The White House announced that, effective June 2015, the Public Health Service Review is being removed, taking away a major obstacle to medical marijuana research.

According to Bill Piper, Office of National Affairs director for the Drug Policy Alliance, the move shows that the government is ready to stop waging war on medical marijuana by enabling necessary and legitimate research. The announcement definitely signifies progress but there is more to be done, he added.

For instance, after the removal of the PHS review, marijuana reform advocates are hoping that the White House would move next to end the National Institute on Drug Abuse's monopoly on producing marijuana for research, allowing private entities to grow pot as well which will facilitate research.

The PHS review began during the Clinton Administration in response to urging from the Institute for Medicine to not just increase marijuana research but ensure that the process was kept under the strictest controls possible. This prompted the Clinton Administration to instruct the Department of Health and Human Services to individually review all research applications for marijuana, heavily slowing down studies to the point that it was easier to research heroin and cocaine than marijuana.

Published in the federal register, the announcement comes days just before a Senate hearing involving medical marijuana takes place.

There's actually a lot of momentum around marijuana reform for 2015. For starters, the CARERS ACT was introduced and amendments were passed in the House and Senate stopping the federal government from interfering with medical marijuana. And now this move by the White House.
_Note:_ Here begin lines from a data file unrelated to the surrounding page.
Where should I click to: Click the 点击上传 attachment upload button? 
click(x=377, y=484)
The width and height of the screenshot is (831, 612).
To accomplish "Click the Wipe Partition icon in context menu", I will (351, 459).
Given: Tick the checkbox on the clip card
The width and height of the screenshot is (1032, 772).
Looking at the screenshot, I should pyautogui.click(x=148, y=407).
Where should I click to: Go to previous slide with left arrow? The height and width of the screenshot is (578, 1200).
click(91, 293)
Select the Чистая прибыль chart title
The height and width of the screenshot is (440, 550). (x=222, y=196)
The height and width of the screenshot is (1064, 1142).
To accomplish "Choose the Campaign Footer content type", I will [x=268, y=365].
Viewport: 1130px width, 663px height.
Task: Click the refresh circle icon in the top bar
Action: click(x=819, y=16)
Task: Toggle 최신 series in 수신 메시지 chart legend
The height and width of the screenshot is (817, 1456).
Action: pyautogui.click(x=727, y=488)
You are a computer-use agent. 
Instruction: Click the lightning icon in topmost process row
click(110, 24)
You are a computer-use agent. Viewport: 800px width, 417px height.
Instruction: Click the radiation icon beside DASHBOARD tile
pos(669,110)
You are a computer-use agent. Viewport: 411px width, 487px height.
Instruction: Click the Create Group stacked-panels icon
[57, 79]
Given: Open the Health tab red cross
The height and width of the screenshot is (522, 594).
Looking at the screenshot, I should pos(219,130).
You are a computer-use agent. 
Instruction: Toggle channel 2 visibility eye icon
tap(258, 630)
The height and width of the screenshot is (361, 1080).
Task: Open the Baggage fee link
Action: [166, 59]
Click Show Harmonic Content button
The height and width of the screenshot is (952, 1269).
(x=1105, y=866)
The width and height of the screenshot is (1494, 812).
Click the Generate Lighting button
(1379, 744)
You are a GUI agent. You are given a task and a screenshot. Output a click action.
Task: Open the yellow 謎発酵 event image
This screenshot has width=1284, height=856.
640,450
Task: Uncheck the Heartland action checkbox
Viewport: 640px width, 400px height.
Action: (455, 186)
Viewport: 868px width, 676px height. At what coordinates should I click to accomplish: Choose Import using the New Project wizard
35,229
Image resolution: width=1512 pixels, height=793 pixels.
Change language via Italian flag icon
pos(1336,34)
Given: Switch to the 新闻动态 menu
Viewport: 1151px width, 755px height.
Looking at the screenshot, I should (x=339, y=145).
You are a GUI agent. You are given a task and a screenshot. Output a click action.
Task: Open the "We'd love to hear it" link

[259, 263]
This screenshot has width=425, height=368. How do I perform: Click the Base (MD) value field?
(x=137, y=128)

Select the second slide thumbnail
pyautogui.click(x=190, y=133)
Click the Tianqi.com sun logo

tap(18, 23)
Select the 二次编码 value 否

Marijuana is the only remaining Schedule I drug that the Drug Enforcement Agency bans from being produced by private labs for scientific research. While the DEA has authorized multiple private companies to manufacture all other drugs in the same category, it is allowing just one facility within the University of Mississippi to produce marijuana for use in research under a NIDA contract.

Aside from Guam and the District of Columbia, 23 states legally allow the selling of medical marijuana while another 16 have passed laws providing access to cannabidiol, a non-psychotrophic component derived from marijuana that has been shown to be uniquely effective in treating epileptic seizures in children. Only in Washington, Oregon, Colorado and Alaska is marijuana legal like alcohol. Voters in Nevada, Massachusetts, Maine, California and Arizona will decide ballot initiatives involving legalizing marijuana use for adults in 2016.

Latest polls of both Republicans and Democrats show that there is a strong belief that the decision to legalize marijuana and how should be left to states.